DIRECTIVE:
Reproduce every line of the material below without any changes.

[Entries on target coordinates]

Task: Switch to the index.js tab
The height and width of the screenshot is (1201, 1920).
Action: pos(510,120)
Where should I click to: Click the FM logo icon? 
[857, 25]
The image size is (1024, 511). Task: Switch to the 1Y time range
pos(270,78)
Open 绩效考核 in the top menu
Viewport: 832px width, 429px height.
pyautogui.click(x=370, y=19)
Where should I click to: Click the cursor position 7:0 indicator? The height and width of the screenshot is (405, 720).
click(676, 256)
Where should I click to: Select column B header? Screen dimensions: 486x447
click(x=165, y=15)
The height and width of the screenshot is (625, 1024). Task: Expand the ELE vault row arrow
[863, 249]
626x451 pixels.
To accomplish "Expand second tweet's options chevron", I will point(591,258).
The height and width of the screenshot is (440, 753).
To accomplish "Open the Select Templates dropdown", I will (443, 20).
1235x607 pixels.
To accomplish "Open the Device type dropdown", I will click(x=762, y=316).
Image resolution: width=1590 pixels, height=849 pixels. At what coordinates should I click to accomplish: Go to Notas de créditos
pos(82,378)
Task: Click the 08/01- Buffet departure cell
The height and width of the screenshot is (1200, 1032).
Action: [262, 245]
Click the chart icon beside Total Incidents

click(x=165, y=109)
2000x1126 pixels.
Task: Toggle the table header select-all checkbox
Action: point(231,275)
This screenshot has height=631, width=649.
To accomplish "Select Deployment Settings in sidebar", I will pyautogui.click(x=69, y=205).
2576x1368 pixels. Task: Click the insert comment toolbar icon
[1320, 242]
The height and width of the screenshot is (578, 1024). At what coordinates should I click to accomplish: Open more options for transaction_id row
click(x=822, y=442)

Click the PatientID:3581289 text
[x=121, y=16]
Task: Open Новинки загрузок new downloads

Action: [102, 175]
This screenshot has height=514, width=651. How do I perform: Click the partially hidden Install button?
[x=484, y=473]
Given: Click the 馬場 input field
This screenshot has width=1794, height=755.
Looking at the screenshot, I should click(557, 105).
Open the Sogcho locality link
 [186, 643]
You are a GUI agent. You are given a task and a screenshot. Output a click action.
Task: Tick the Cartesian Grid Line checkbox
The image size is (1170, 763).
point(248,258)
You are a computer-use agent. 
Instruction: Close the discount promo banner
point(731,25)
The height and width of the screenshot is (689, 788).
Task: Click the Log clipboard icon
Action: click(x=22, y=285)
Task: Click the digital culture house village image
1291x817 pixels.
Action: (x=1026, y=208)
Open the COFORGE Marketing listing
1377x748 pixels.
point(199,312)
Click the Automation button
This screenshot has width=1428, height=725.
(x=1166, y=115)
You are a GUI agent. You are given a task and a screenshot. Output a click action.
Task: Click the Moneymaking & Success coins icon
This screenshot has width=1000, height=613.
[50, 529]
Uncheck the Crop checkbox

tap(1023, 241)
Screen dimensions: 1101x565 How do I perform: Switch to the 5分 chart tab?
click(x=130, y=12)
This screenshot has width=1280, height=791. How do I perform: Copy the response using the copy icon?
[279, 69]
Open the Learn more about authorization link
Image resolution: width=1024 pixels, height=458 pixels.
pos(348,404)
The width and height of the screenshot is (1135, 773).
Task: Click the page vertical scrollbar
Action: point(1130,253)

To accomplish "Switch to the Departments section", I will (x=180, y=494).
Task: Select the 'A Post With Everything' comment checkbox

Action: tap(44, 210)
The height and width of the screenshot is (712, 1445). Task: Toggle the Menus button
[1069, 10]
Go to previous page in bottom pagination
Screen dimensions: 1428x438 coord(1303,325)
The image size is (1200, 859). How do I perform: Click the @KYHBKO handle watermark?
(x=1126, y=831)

ANSWER TO THE PROBLEM:
Task: Switch to the index.js tab
The height and width of the screenshot is (1201, 1920).
Action: pos(510,120)
Where should I click to: Click the FM logo icon? 
[857, 25]
The image size is (1024, 511). Task: Switch to the 1Y time range
pos(270,78)
Open 绩效考核 in the top menu
Viewport: 832px width, 429px height.
pyautogui.click(x=370, y=19)
Where should I click to: Click the cursor position 7:0 indicator? The height and width of the screenshot is (405, 720).
click(676, 256)
Where should I click to: Select column B header? Screen dimensions: 486x447
click(x=165, y=15)
The height and width of the screenshot is (625, 1024). Task: Expand the ELE vault row arrow
[863, 249]
626x451 pixels.
To accomplish "Expand second tweet's options chevron", I will point(591,258).
The height and width of the screenshot is (440, 753).
To accomplish "Open the Select Templates dropdown", I will (443, 20).
1235x607 pixels.
To accomplish "Open the Device type dropdown", I will click(x=762, y=316).
Image resolution: width=1590 pixels, height=849 pixels. At what coordinates should I click to accomplish: Go to Notas de créditos
pos(82,378)
Task: Click the 08/01- Buffet departure cell
The height and width of the screenshot is (1200, 1032).
Action: [262, 245]
Click the chart icon beside Total Incidents

click(x=165, y=109)
2000x1126 pixels.
Task: Toggle the table header select-all checkbox
Action: point(231,275)
This screenshot has height=631, width=649.
To accomplish "Select Deployment Settings in sidebar", I will pyautogui.click(x=69, y=205).
2576x1368 pixels. Task: Click the insert comment toolbar icon
[1320, 242]
The height and width of the screenshot is (578, 1024). At what coordinates should I click to accomplish: Open more options for transaction_id row
click(x=822, y=442)

Click the PatientID:3581289 text
[x=121, y=16]
Task: Open Новинки загрузок new downloads

Action: [102, 175]
This screenshot has height=514, width=651. How do I perform: Click the partially hidden Install button?
[x=484, y=473]
Given: Click the 馬場 input field
This screenshot has width=1794, height=755.
Looking at the screenshot, I should click(557, 105).
Open the Sogcho locality link
 [186, 643]
You are a GUI agent. You are given a task and a screenshot. Output a click action.
Task: Tick the Cartesian Grid Line checkbox
The image size is (1170, 763).
point(248,258)
You are a computer-use agent. 
Instruction: Close the discount promo banner
point(731,25)
The height and width of the screenshot is (689, 788).
Task: Click the Log clipboard icon
Action: click(x=22, y=285)
Task: Click the digital culture house village image
1291x817 pixels.
Action: (x=1026, y=208)
Open the COFORGE Marketing listing
1377x748 pixels.
point(199,312)
Click the Automation button
This screenshot has width=1428, height=725.
(x=1166, y=115)
You are a GUI agent. You are given a task and a screenshot. Output a click action.
Task: Click the Moneymaking & Success coins icon
This screenshot has width=1000, height=613.
[50, 529]
Uncheck the Crop checkbox

tap(1023, 241)
Screen dimensions: 1101x565 How do I perform: Switch to the 5分 chart tab?
click(x=130, y=12)
This screenshot has width=1280, height=791. How do I perform: Copy the response using the copy icon?
[279, 69]
Open the Learn more about authorization link
Image resolution: width=1024 pixels, height=458 pixels.
pos(348,404)
The width and height of the screenshot is (1135, 773).
Task: Click the page vertical scrollbar
Action: point(1130,253)

To accomplish "Switch to the Departments section", I will (x=180, y=494).
Task: Select the 'A Post With Everything' comment checkbox

Action: tap(44, 210)
The height and width of the screenshot is (712, 1445). Task: Toggle the Menus button
[1069, 10]
Go to previous page in bottom pagination
Screen dimensions: 1428x438 coord(1303,325)
The image size is (1200, 859). How do I perform: Click the @KYHBKO handle watermark?
(x=1126, y=831)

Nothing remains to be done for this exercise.